Sempre a Montecatini ha rilanciato la sua proposta di riaprire le case chiuse. “A Montecatini ci sono almeno 75 prostitute che esercitano e nessuno ha fatto niente, tanto meno la sinistra e la giunta Bellandi”. “Bisogna cambiare le cose, bisogna spazzar via la sinistra”, ha aggiunto” Questa è una città che vive e deve vivere di lavoro e di terme, non di mignotte”.  “Da ministro dell’Interno prometto che manderò più forze di polizia. Ma se drogarsi fa male, far l’amore fa bene, e allora guardiamo come fanno in Austria – ha aggiunto riferendosi al problema della prostituzione – dove ci sono controlli sanitari ma fanno pagare loro le tasse perchè guadagnano bene”. “Ci ragioneremo: far finta che non sarebbe inutile”

.A San Giuliano Terme in mattinata aveva invece lanciato l’idea di rimettere il grembiule come obbligo scolastico.”Abbiamo appena reintrodotto l’educazione civica a scuola e vorrei che tornasse anche il grembiule per evitare che vi sia il bambino con la felpa da 700 euro e quello che ce l’ha di terza mano perché non può permettersela. Ma sento già chi griderà allo scandalo ed evocherà il duce, ma un paese migliore si costruisce anche con ordine e disciplina”.

E ancora,  la castrazione chimica: “In tutte le piazze d’Italia stanno firmando a favore della proposta di legge della Lega per la castrazione chimica contro pedofili e stupratori. Chi mette le mani addosso a una donna o a un bambino merita solo la galera, ma va anche curato per evitare che molesti altre donne e altri bambini. Su questo non ci fermeremo fin quando non sarà legge dello Stato”. ha detto Salvini .

Infine sulla tenuta del governo: “Io penso a lavorare e la mia parola vale più dei sondaggi: il Governo durerà altri 4 anni e agli italiani non frega niente di quello che titolano i giornali o i telegiornali che rincorrono polemiche inutili. E’ per questo che vendono sempre meno e i dibattiti televisivi perdono ascolti”  ha detto il vicepremier . “I giornalisti sono liberi di scrivere quello che vogliono ma poi non si devono lamentare se i giornali vendono sempre meno. Io la sera preferisco guardare Peppa Pig con mia figlia”.

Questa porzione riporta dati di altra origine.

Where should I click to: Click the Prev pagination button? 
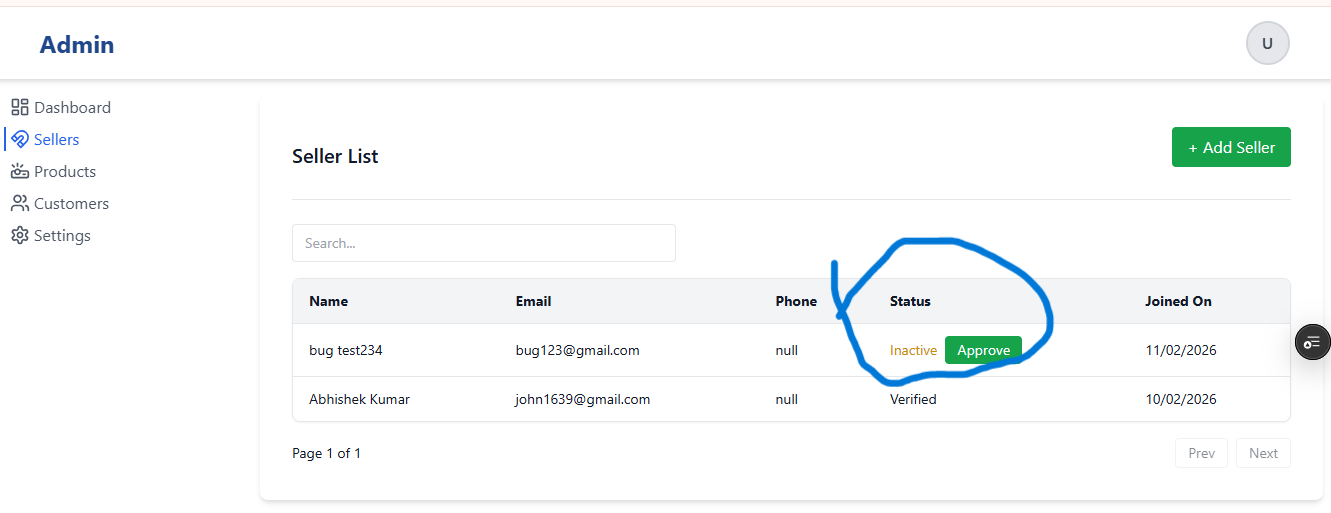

Anche proteste per la presenza di Salvini. A prato presidio in p.zza Sant’Agostino. “Con Salvini il cambiamento – odio, fascismo e sfruttamento. No al razzismo’. E’ uno dei due striscioni appesi alle terrazze di due palazzi vicini a piazza della Resistenza a Scandicci  il leader della Lega e vicepremier Matteo Salvini alla sua penultima tappa oggi in Toscana. Nell’altro striscione si legge: ‘Mai con Salvini’. Lenzuoli e striscioni contro la presenza di  Salvini, anche a  Figline Valdarno (Firenze).  L’invito è stato fatto dalla lista Sinistra per l’alternativa composta da Rifondazione Comunista, Potere al Popolo e Partito comunista italiano. Inoltre la stessa lista ha esposto sulla propria sede elettorale un cartellone con la scritta ‘Salvini vattene. Figline è antifascista e antirazzista’.